## WHAT IS EXPECTED
Reproduce the following lines without any changes.

## THE RECORDS
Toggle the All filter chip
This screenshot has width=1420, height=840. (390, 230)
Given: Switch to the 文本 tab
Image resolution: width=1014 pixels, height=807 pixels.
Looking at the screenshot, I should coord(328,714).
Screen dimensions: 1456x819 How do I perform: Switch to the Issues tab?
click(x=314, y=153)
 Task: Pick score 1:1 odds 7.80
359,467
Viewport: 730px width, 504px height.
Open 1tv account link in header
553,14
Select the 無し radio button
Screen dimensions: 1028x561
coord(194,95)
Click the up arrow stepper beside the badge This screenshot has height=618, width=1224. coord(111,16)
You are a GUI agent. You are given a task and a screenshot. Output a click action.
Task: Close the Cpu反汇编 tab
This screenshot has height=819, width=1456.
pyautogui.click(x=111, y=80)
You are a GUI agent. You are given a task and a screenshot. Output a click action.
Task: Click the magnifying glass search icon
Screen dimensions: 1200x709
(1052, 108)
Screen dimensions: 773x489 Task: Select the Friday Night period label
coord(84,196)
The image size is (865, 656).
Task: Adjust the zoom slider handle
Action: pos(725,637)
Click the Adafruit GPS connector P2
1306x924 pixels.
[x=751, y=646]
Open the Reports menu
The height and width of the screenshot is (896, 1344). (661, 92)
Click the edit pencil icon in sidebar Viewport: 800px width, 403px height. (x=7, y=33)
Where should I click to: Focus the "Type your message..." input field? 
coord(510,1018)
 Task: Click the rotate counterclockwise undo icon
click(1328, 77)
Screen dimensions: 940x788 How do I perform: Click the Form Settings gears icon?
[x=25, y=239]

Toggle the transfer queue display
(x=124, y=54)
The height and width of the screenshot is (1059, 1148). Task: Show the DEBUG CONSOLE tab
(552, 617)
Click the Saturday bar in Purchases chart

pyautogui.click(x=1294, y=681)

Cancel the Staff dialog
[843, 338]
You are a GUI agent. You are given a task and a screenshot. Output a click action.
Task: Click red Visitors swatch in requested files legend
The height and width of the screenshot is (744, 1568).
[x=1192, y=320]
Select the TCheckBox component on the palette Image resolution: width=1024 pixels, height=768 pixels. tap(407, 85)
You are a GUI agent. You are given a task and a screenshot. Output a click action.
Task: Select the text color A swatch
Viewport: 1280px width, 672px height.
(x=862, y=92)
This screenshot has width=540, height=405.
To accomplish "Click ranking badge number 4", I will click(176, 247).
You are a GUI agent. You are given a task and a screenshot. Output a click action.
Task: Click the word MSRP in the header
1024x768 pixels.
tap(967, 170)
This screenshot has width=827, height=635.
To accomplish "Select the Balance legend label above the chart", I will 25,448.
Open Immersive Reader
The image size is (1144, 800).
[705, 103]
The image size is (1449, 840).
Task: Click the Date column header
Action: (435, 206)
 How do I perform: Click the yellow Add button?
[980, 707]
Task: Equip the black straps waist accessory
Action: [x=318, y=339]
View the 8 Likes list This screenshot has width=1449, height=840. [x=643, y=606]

## ANSWER TO THIS PROBLEM
Toggle the All filter chip
This screenshot has width=1420, height=840. (390, 230)
Given: Switch to the 文本 tab
Image resolution: width=1014 pixels, height=807 pixels.
Looking at the screenshot, I should coord(328,714).
Screen dimensions: 1456x819 How do I perform: Switch to the Issues tab?
click(x=314, y=153)
 Task: Pick score 1:1 odds 7.80
359,467
Viewport: 730px width, 504px height.
Open 1tv account link in header
553,14
Select the 無し radio button
Screen dimensions: 1028x561
coord(194,95)
Click the up arrow stepper beside the badge This screenshot has height=618, width=1224. coord(111,16)
You are a GUI agent. You are given a task and a screenshot. Output a click action.
Task: Close the Cpu反汇编 tab
This screenshot has height=819, width=1456.
pyautogui.click(x=111, y=80)
You are a GUI agent. You are given a task and a screenshot. Output a click action.
Task: Click the magnifying glass search icon
Screen dimensions: 1200x709
(1052, 108)
Screen dimensions: 773x489 Task: Select the Friday Night period label
coord(84,196)
The image size is (865, 656).
Task: Adjust the zoom slider handle
Action: pos(725,637)
Click the Adafruit GPS connector P2
1306x924 pixels.
[x=751, y=646]
Open the Reports menu
The height and width of the screenshot is (896, 1344). (661, 92)
Click the edit pencil icon in sidebar Viewport: 800px width, 403px height. (x=7, y=33)
Where should I click to: Focus the "Type your message..." input field? 
coord(510,1018)
 Task: Click the rotate counterclockwise undo icon
click(1328, 77)
Screen dimensions: 940x788 How do I perform: Click the Form Settings gears icon?
[x=25, y=239]

Toggle the transfer queue display
(x=124, y=54)
The height and width of the screenshot is (1059, 1148). Task: Show the DEBUG CONSOLE tab
(552, 617)
Click the Saturday bar in Purchases chart

pyautogui.click(x=1294, y=681)

Cancel the Staff dialog
[843, 338]
You are a GUI agent. You are given a task and a screenshot. Output a click action.
Task: Click red Visitors swatch in requested files legend
The height and width of the screenshot is (744, 1568).
[x=1192, y=320]
Select the TCheckBox component on the palette Image resolution: width=1024 pixels, height=768 pixels. tap(407, 85)
You are a GUI agent. You are given a task and a screenshot. Output a click action.
Task: Select the text color A swatch
Viewport: 1280px width, 672px height.
(x=862, y=92)
This screenshot has width=540, height=405.
To accomplish "Click ranking badge number 4", I will click(176, 247).
You are a GUI agent. You are given a task and a screenshot. Output a click action.
Task: Click the word MSRP in the header
1024x768 pixels.
tap(967, 170)
This screenshot has width=827, height=635.
To accomplish "Select the Balance legend label above the chart", I will 25,448.
Open Immersive Reader
The image size is (1144, 800).
[705, 103]
The image size is (1449, 840).
Task: Click the Date column header
Action: (435, 206)
 How do I perform: Click the yellow Add button?
[980, 707]
Task: Equip the black straps waist accessory
Action: [x=318, y=339]
View the 8 Likes list This screenshot has width=1449, height=840. [x=643, y=606]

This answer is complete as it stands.